-- Exercise data follows --

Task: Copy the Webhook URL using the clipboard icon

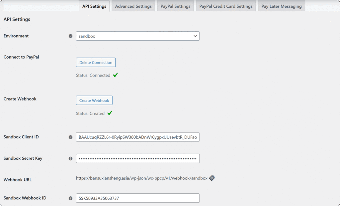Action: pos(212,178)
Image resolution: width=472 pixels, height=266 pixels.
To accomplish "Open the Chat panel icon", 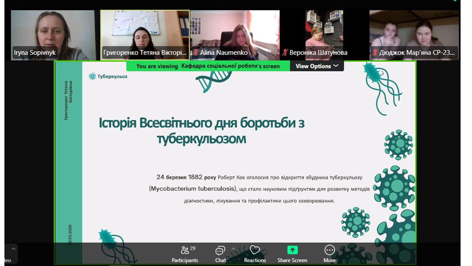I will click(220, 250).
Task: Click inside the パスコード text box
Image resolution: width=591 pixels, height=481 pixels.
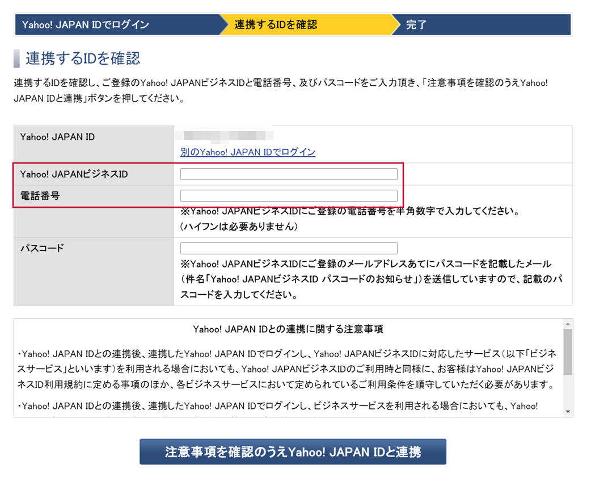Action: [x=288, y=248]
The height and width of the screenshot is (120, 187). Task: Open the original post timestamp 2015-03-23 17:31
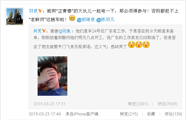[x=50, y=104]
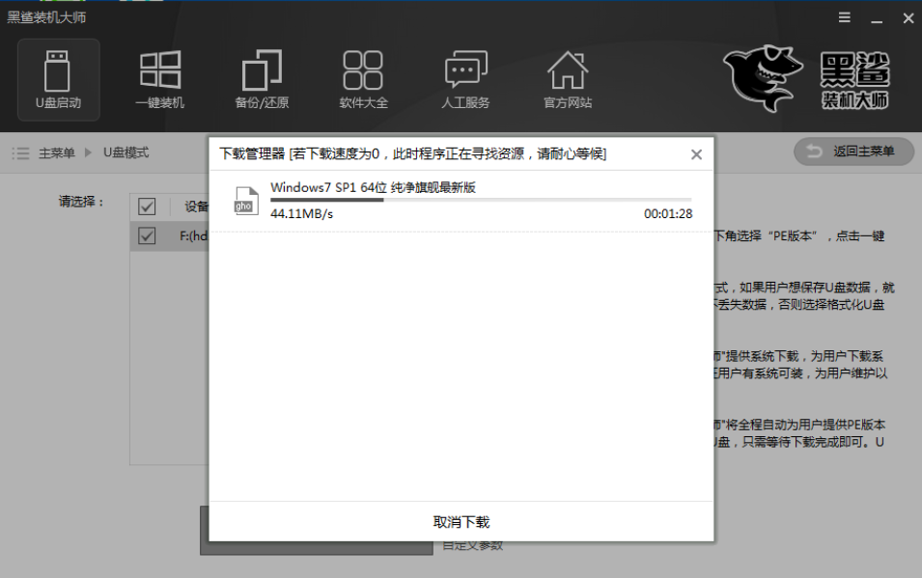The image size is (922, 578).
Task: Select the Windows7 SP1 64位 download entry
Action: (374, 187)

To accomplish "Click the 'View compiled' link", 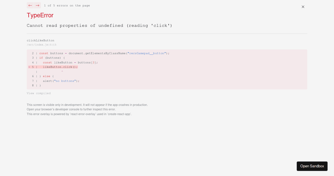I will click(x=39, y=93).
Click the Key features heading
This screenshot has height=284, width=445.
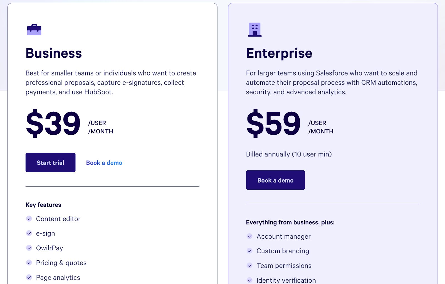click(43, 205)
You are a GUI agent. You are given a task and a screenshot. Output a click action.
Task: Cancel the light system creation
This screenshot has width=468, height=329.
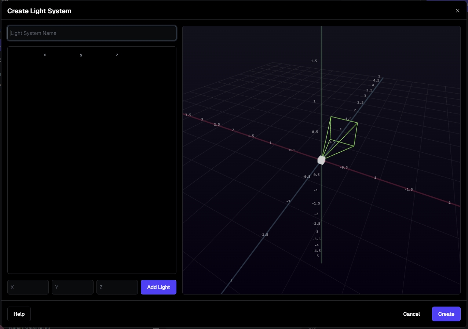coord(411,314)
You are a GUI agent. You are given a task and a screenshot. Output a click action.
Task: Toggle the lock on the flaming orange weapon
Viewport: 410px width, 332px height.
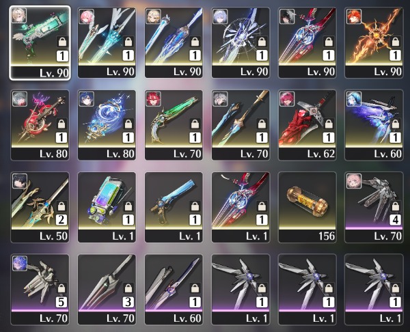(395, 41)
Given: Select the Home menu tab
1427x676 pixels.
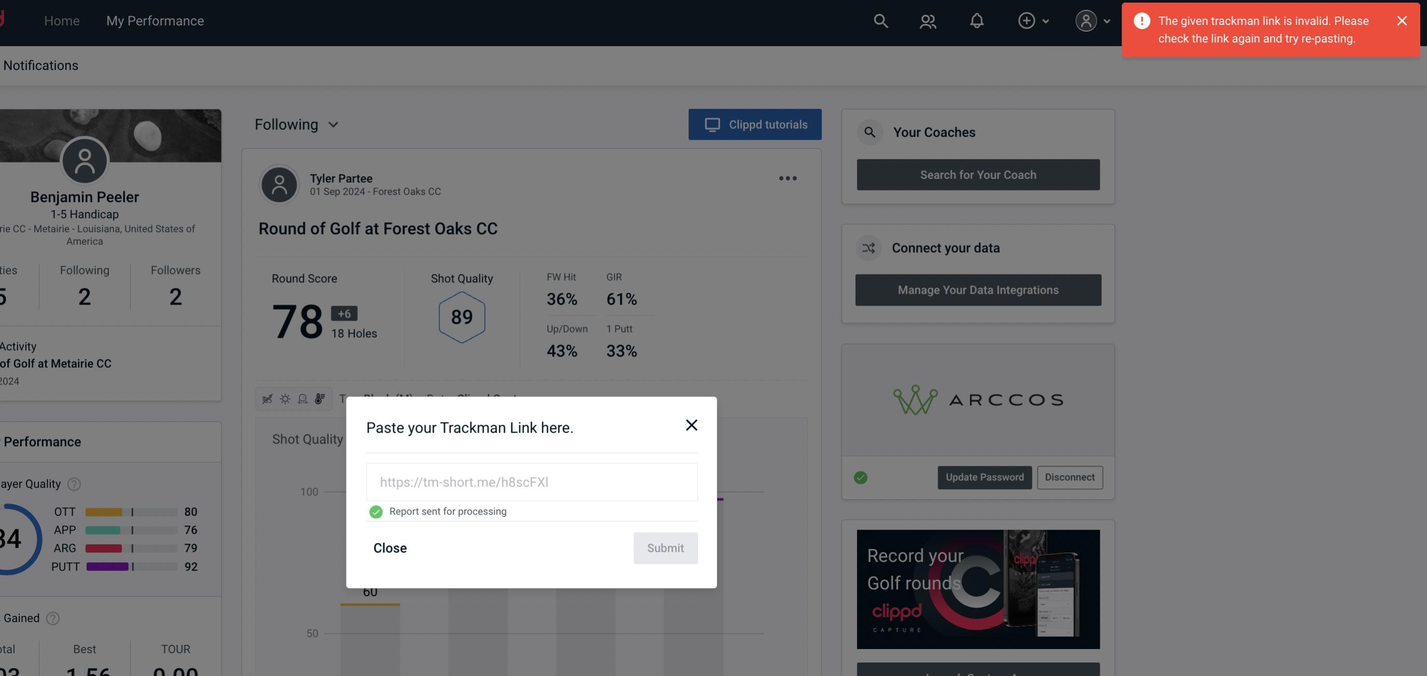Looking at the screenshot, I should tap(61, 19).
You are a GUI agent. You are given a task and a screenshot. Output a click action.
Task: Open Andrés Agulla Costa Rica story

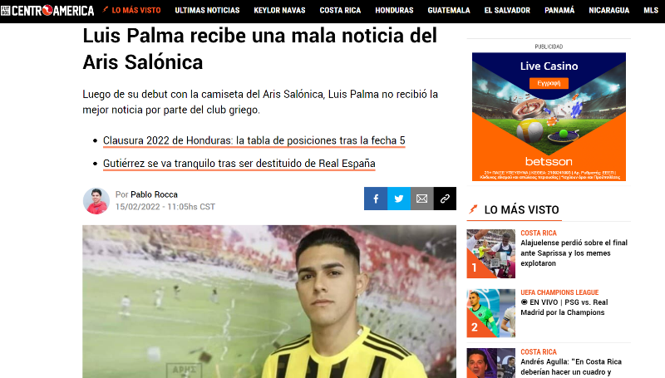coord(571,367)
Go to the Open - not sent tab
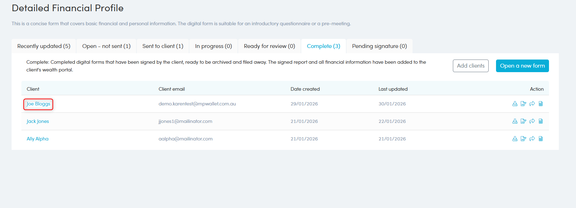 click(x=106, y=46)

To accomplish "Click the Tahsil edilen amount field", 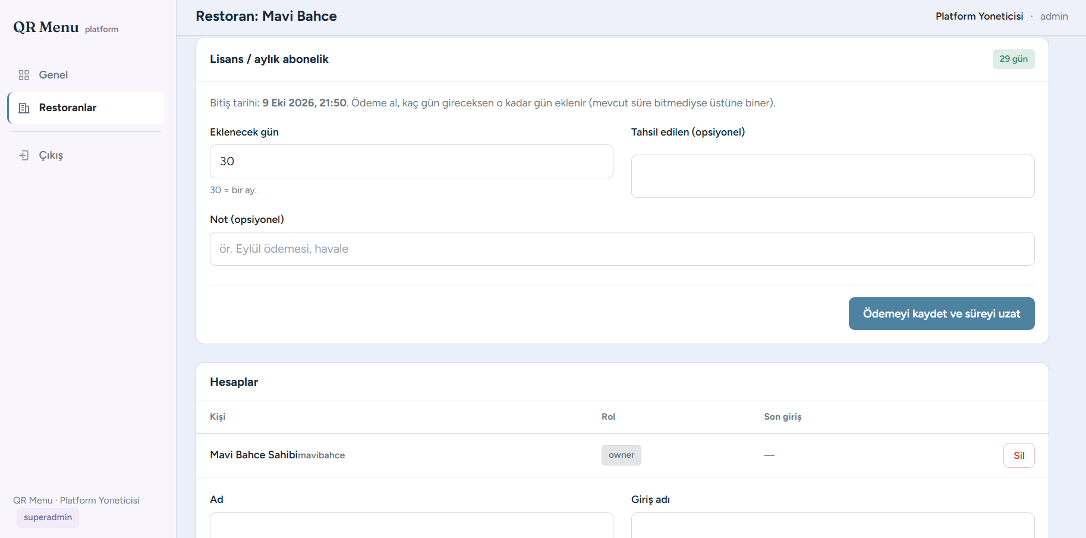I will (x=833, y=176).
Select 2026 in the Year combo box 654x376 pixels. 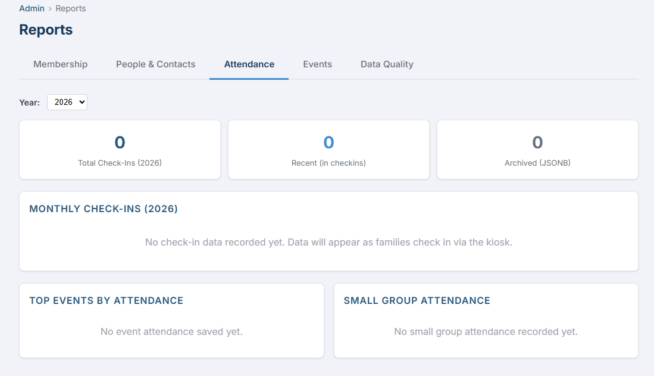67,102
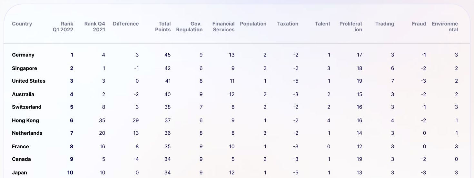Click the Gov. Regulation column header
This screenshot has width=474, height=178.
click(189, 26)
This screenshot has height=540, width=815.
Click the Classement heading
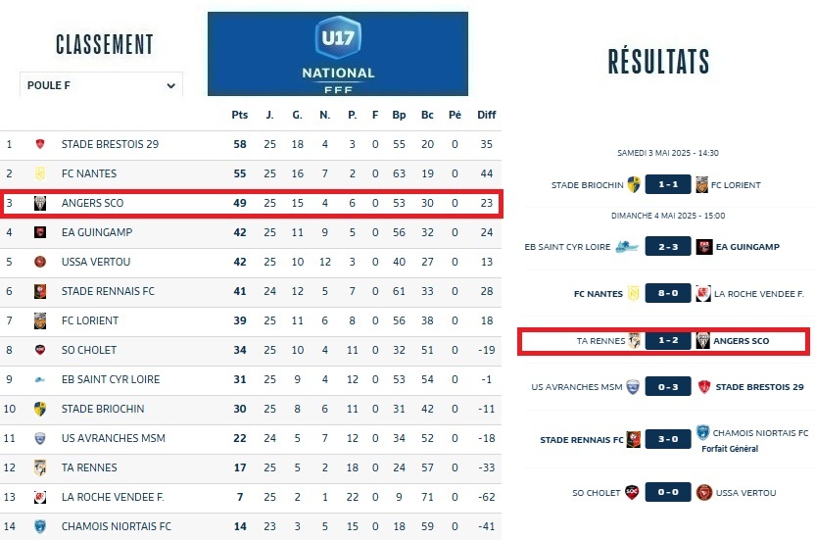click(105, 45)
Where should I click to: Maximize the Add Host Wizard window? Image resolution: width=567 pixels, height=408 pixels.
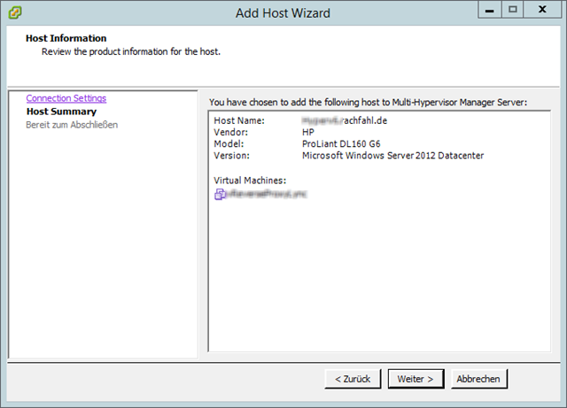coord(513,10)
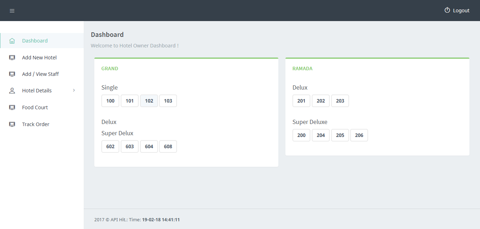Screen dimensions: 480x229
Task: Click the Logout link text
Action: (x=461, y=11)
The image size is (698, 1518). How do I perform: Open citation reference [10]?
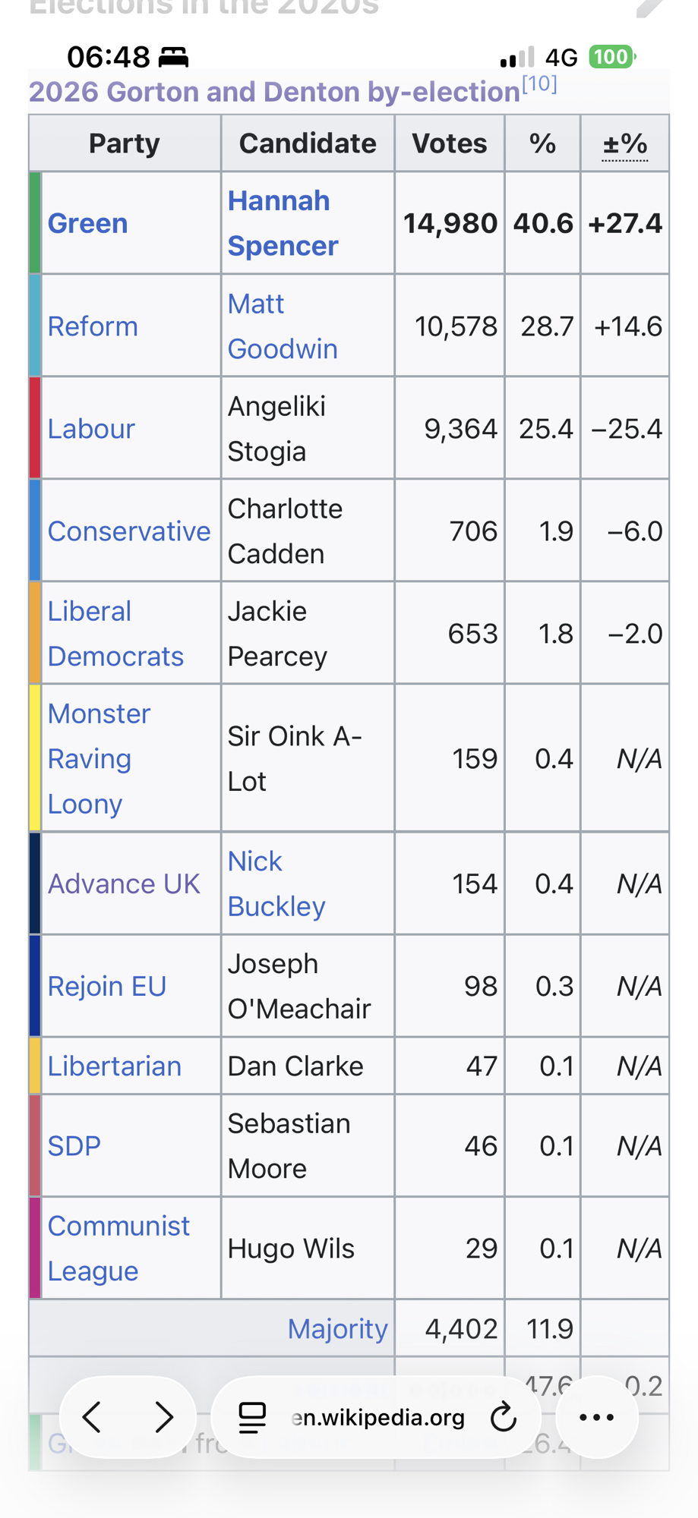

-- Exercise data concluded --

Omit all pictures and write out, exactly, only the lines from the line containing "Where should I" through the last line of the entries above.

Where should I click to: Maximize the Add Host Wizard window? Image resolution: width=567 pixels, height=408 pixels.
coord(513,10)
Screen dimensions: 480x229
Task: Click the Logout link text
Action: (x=461, y=11)
The image size is (698, 1518). How do I perform: Open citation reference [10]?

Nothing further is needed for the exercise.